Optum is a global organization that delivers care aided by technology to help millions of people live healthier lives. The Lead AI/ML Engineer will drive the design, development, and operationalization of AI/ML solutions to improve the reliability and clinical impact of workflows, while mentoring engineers and collaborating with various teams.
Responsibilities:
- Lead the architecture and implementation of scalable AI/ML solutions integrated into the OCM ecosystem (APIs, event streams, workflow engines, and integration layers)
- Own end-to-end ML lifecycle: problem framing, feature engineering, model development, validation, deployment, monitoring, drift detection, retraining strategy
- Establish best practices for MLOps: CI/CD for ML, model registries, automated evaluation gates, reproducible training, and secure deployment patterns
- Build production-grade inference services (real-time and batch) with clear SLOs, instrumentation, and rollback strategies
- Define and enforce data governance for ML features and training datasets (quality checks, lineage, documentation)

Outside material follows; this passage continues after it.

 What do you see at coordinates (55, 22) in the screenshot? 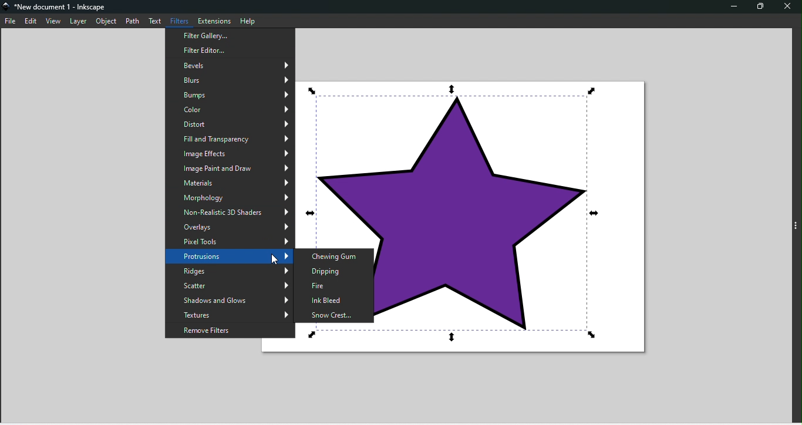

- Partner with product and clinical stakeholders to identify high-impact use cases and translate them into measurable outcomes (quality, productivity, stability, member/patient impact)
- Embed AI into workflows responsibly, with explainability, auditing, and human-in-the-loop guardrails
- Implement ML monitoring (performance, drift, bias checks where applicable) and integrate signals into operational dashboards and alerting
- Ensure solutions meet security and compliance needs (PHI/PII protection, least-privilege access, auditability)
- Drive responsible AI practices: evaluation transparency, documentation, risk assessment, and safe deployment patterns
- Mentor and guide ML engineers and software engineers-raising the bar on engineering quality, design rigor, and operational excellence
- Lead technical design reviews, influence platform direction, and align teams across engineering, data, operations, and product
- Act as a team player: unblock others, foster shared ownership, and improve execution predictability
Requirements:
- Bachelor's Degree in Computer Science, Data Science, Artificial Intelligence, Machine Learning, Engineering, or a related STEM field
- 10+ years of software engineering experience with 3+ years building and deploying ML systems into production
- Proven hands-on experience delivering end-to-end ML solutions (data model deployment monitoring iteration)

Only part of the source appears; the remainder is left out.